CHARLESTOWN TRAIN CRASH - JUNE 1912
Express trains ran regularly from Rochdale to Halifax along the line that still runs through Charlestown taking 20 minutes (now taking nearly 40 mins on a good day!) On the 21st of June the 2.45 from Rochdale and Liverpool approached the infamous Charlestown curve at about 40 miles per hour and left the line, killing four passengers.
Although off the rails, the train was carried for a further 100 yards "tearing up the rails as if they were wire". The engine ploughed into the embankment on the North side of the cutting.
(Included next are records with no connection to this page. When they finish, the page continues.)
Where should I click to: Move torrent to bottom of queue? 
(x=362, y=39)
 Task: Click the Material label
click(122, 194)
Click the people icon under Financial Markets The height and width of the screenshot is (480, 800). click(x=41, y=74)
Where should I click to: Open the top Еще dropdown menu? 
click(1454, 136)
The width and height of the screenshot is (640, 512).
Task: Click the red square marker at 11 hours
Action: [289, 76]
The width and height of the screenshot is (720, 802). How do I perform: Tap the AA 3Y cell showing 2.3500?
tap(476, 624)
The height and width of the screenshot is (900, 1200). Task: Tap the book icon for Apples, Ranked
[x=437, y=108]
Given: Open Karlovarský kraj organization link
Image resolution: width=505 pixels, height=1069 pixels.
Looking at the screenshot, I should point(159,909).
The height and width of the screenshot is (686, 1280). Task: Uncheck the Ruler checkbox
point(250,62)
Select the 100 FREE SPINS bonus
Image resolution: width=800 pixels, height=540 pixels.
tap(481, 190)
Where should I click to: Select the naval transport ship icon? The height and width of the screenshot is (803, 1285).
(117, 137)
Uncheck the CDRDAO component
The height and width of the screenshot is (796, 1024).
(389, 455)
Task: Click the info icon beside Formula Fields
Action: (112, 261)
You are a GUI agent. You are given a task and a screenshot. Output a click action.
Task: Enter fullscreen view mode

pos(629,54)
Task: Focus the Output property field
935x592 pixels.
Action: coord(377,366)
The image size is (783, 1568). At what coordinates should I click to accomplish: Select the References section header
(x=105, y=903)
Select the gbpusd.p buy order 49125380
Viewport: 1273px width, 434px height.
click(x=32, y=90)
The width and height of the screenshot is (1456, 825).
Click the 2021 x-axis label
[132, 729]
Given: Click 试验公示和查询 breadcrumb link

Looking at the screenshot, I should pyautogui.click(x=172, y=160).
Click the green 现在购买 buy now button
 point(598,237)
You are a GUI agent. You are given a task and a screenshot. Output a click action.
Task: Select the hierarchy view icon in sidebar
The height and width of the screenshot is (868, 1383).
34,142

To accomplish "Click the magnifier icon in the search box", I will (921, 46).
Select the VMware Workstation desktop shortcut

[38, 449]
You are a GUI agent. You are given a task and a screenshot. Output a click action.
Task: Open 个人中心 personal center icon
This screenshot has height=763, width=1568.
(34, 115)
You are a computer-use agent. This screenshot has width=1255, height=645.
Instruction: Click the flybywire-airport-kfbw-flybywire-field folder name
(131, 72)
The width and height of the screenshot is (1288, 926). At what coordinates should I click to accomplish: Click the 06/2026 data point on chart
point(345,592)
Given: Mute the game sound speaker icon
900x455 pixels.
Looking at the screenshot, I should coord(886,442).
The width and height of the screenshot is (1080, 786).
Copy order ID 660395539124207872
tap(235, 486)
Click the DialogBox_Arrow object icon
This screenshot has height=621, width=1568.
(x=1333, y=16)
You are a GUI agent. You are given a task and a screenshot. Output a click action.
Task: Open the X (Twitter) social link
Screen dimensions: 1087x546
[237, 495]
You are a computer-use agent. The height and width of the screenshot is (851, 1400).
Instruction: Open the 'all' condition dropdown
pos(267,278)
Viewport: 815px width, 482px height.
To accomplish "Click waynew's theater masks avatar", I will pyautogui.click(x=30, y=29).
The first carriage was ripped off its bogies, but stayed upright. The second carriage took most of the impact and was described as "smashed into matchwood". It was in this carriage that the deaths and most of the injuries occurred. The remaining carriages were all damaged with broken windows and splintered floorboards.
The first people on the scene came from Callis Mill who helped people from the wreckage. People brought sheets from their houses to be used as bandages.
Crowds at the crash site.
The mission Church nearby was used a clearing station for the injured. When the wreckage was searched, they found a badly damaged coffin containing a corpse. A possible reason
for the presence of the corpse was that it was perhaps a victim of the Titanic disaster. Apparently it had been booked through to Harrogate in its own 4-wheel van, marshalled in the middle of the train, which was bad railway practice and may have also contributed to the seriousness of the accident!
A Board of Trade enquiry found the cause of the crash to be a defective coach and the train travelling too fast (although some claim that a missing spring on the front bogie of the locomotive was to blame). Twelve years later the same curve was the scene of another accident, but fortunately there were no serious injuries.
Finally, the line of the curve was subsequently changed to make it less sharp, perhaps indicating there was a problem (obvious some contemporary analogies here!). The line of the original curve can still be seen behind the Woodman and Fern Villas.